Go line by line through the records below. Copy whichever lines contain the string "computer".

(Records from a data source)
—————
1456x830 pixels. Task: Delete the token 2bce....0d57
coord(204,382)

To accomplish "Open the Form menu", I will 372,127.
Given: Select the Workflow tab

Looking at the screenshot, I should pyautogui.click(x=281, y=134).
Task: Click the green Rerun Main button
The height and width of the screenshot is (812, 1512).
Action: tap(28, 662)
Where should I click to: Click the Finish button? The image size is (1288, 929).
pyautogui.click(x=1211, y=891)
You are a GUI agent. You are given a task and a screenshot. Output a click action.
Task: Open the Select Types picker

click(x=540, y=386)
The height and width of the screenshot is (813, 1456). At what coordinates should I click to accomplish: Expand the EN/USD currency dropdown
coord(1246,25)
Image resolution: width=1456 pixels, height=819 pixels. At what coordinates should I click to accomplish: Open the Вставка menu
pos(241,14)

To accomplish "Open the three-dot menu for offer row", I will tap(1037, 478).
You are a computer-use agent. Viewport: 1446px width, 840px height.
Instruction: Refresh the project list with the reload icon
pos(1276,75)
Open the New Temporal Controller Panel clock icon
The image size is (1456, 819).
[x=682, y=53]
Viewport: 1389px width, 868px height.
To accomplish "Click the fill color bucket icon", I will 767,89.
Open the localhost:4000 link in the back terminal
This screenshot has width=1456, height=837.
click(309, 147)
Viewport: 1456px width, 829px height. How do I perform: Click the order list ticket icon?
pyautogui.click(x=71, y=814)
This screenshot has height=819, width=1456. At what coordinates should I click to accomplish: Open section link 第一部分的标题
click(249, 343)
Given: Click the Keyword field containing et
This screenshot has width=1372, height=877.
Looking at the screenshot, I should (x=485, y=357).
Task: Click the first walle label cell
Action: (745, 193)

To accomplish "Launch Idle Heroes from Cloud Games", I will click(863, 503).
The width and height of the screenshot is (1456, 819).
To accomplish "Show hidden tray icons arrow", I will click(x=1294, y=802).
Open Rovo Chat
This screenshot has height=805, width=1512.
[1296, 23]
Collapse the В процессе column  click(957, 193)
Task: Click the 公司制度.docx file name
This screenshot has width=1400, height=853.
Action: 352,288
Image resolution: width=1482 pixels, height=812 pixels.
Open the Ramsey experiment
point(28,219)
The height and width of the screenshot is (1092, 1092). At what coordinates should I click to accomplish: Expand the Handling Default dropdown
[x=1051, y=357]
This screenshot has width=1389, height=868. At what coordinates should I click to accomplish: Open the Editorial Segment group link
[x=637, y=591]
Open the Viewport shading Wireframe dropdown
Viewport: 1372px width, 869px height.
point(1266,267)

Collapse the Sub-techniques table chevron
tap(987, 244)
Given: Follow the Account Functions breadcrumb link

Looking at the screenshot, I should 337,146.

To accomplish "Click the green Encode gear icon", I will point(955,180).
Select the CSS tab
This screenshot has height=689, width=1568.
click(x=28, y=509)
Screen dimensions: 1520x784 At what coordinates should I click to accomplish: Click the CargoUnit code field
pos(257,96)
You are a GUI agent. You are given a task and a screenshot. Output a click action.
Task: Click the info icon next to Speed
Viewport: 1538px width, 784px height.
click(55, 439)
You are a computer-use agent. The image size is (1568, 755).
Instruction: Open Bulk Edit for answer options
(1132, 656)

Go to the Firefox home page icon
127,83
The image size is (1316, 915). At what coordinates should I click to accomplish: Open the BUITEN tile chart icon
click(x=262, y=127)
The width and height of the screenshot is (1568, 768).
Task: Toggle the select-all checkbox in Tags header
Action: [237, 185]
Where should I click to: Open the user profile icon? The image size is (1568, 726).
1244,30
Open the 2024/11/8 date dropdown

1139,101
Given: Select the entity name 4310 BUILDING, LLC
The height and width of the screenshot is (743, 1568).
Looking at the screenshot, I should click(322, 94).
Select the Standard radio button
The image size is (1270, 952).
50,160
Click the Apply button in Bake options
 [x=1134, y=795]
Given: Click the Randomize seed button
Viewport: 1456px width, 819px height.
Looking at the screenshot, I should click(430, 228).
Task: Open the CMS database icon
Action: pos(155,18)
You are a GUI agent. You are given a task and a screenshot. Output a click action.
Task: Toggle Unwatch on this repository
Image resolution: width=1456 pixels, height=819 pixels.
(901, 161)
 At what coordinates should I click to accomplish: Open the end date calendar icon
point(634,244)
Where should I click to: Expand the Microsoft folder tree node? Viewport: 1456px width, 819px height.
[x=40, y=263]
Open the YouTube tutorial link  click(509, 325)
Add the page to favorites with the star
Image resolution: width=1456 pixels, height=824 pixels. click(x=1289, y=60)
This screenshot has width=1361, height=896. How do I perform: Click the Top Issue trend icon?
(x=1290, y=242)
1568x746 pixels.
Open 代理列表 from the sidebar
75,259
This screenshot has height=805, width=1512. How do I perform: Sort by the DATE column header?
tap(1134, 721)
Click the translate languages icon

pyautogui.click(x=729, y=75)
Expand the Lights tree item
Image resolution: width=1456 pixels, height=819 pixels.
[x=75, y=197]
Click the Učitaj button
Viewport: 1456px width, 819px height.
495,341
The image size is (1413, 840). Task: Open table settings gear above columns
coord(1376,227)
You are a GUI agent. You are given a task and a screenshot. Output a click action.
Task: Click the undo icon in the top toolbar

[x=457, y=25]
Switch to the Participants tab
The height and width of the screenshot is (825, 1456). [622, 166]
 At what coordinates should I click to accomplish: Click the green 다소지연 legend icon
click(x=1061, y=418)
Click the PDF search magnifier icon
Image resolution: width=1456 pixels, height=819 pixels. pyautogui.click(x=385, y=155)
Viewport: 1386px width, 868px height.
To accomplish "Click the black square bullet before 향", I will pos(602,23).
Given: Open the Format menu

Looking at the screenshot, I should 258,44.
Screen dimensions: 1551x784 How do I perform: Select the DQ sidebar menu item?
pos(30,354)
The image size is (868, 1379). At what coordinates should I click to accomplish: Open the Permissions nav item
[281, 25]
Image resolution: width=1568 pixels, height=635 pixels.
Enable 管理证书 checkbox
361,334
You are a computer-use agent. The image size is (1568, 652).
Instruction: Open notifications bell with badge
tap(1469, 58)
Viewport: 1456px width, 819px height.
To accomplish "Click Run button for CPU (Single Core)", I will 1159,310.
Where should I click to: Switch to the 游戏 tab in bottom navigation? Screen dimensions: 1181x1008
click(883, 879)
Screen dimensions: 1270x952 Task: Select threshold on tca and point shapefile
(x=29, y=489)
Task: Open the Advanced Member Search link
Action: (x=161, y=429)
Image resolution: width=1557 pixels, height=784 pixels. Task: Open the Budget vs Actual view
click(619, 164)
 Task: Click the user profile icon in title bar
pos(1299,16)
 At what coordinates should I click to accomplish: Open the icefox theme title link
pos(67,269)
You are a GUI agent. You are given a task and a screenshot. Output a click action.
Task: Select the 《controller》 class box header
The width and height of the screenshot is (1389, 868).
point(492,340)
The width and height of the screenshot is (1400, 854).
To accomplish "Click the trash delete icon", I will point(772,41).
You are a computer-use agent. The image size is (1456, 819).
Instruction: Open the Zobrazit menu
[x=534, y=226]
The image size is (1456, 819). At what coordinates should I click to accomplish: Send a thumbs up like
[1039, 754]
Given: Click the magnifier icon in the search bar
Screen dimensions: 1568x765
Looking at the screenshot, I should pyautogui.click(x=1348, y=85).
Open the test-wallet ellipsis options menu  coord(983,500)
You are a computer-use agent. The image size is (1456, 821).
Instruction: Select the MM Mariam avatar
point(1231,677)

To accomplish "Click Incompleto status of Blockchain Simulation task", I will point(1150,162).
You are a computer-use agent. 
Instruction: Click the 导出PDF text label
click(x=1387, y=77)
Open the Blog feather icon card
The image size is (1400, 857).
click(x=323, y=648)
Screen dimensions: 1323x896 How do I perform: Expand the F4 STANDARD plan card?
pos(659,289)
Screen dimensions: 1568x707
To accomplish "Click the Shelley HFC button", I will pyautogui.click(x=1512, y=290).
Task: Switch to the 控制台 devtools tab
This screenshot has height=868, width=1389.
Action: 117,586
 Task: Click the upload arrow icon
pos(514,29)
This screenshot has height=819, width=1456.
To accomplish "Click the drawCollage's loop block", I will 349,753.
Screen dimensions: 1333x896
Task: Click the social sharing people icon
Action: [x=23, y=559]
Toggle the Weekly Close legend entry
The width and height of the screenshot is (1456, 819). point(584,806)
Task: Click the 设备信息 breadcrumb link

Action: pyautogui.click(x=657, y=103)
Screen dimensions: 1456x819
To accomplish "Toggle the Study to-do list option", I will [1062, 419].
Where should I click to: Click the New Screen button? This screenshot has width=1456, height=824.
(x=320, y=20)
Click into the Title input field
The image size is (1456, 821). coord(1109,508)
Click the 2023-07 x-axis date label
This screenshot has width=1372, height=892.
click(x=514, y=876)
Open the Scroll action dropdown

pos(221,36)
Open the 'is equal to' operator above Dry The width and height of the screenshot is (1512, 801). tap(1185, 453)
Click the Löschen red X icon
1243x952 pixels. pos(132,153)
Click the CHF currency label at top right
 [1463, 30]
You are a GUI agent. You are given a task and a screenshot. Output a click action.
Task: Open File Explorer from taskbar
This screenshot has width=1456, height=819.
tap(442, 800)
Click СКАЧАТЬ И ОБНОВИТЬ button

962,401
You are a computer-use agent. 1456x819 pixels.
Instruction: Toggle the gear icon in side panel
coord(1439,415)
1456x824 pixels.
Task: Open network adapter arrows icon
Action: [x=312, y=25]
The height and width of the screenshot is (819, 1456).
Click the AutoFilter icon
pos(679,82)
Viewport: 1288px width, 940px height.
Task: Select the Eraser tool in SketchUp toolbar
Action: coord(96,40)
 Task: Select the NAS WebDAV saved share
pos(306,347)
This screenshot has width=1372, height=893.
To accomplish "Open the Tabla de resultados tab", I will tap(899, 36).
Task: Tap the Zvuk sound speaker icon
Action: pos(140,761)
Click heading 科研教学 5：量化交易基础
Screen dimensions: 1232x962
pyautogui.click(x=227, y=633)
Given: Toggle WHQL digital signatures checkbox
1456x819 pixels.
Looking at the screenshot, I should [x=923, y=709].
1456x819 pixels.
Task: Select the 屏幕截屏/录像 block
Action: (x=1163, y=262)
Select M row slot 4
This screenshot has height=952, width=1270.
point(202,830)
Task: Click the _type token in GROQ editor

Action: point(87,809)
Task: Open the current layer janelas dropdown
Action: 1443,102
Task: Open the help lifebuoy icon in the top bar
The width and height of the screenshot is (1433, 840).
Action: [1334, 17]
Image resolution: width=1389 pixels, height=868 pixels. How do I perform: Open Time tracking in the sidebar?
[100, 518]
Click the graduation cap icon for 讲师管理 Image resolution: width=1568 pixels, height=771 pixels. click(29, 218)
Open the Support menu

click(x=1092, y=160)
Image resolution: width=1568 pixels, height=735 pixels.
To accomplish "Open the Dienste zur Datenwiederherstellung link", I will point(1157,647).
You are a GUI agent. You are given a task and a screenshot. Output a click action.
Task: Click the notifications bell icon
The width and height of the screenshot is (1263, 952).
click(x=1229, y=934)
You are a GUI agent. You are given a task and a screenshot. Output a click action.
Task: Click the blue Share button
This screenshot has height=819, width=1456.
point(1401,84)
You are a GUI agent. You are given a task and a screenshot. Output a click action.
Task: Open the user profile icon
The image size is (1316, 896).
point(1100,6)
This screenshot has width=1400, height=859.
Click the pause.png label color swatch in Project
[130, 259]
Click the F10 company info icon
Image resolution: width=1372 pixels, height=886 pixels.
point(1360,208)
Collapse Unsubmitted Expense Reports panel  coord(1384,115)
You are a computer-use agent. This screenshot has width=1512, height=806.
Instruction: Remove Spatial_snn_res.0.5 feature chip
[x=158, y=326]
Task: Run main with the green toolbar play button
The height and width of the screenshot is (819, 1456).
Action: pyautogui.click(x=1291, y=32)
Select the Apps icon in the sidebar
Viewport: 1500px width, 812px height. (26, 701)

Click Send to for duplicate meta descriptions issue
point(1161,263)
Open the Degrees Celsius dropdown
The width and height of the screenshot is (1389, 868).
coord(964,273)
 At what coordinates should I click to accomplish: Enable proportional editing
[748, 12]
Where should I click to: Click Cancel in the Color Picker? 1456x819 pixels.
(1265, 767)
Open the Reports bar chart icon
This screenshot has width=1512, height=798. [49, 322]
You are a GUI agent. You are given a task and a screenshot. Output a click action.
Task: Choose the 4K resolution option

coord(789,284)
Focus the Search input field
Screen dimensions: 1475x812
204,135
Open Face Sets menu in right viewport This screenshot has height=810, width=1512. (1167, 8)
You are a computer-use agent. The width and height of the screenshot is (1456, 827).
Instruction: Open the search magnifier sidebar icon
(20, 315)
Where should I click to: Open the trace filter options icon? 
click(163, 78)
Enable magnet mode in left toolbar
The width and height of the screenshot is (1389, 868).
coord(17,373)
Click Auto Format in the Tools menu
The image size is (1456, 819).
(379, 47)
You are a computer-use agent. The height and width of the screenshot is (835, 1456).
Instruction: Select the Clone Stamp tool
—————
**Response to this task**
You are a computer-use agent. Viewport: 1446px width, 840px height.
You are a computer-use agent. The image size is (1568, 755).
You are a computer-use agent. The image size is (1568, 652).
You are a computer-use agent. The image size is (1456, 819).
You are a computer-use agent. The image size is (1456, 821).
You are a computer-use agent. 
You are a computer-use agent. 1456x819 pixels.
You are a computer-use agent. This screenshot has width=1512, height=806.
You are a computer-use agent. The width and height of the screenshot is (1456, 827).
You are a computer-use agent. The height and width of the screenshot is (835, 1456).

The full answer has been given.